Data shown:
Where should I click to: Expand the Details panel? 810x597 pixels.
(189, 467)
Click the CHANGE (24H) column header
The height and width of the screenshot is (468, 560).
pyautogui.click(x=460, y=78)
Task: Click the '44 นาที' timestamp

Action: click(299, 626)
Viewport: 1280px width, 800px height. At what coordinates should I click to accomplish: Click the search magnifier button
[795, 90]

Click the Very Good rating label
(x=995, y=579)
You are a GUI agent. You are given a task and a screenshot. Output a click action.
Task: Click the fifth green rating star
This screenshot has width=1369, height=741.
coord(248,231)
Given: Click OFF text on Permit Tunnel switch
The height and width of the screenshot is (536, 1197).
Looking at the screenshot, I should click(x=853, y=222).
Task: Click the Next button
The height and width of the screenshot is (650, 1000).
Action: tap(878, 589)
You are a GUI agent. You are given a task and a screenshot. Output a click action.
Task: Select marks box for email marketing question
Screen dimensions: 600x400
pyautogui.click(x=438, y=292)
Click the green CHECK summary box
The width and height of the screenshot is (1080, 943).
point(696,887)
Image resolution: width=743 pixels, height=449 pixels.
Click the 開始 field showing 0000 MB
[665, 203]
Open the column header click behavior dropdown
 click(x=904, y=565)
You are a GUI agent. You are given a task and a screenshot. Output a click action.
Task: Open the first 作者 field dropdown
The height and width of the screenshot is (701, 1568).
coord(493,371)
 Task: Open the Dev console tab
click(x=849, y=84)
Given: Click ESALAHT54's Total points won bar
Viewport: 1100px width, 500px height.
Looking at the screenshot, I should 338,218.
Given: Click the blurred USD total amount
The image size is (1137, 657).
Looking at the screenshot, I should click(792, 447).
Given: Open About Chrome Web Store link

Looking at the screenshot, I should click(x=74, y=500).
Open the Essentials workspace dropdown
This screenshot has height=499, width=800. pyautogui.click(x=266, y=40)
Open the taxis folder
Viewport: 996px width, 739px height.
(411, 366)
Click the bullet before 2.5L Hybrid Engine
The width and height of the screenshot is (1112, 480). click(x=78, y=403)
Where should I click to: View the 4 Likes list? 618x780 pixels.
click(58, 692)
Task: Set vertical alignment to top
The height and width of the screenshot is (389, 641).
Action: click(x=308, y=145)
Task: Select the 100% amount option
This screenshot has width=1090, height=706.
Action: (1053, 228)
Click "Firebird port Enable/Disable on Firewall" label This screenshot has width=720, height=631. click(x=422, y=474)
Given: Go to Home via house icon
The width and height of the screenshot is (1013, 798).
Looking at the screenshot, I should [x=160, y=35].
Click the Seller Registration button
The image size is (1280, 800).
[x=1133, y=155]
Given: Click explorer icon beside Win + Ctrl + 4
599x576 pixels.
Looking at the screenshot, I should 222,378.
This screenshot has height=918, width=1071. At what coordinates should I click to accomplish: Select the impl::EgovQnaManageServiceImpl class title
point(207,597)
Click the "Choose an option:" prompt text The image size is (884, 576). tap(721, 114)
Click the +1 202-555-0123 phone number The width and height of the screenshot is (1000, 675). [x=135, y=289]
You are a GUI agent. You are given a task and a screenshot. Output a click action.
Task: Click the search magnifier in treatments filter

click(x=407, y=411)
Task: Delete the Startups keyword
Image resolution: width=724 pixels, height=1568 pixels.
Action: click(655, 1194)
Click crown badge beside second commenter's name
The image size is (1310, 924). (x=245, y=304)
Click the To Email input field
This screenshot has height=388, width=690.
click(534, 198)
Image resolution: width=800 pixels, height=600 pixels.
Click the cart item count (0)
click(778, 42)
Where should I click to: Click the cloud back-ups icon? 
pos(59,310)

Problem requirements: All lines with the word "amount" should be copied from the material above.

Output below:
Given: Click the blurred USD total amount
Task: Select the 100% amount option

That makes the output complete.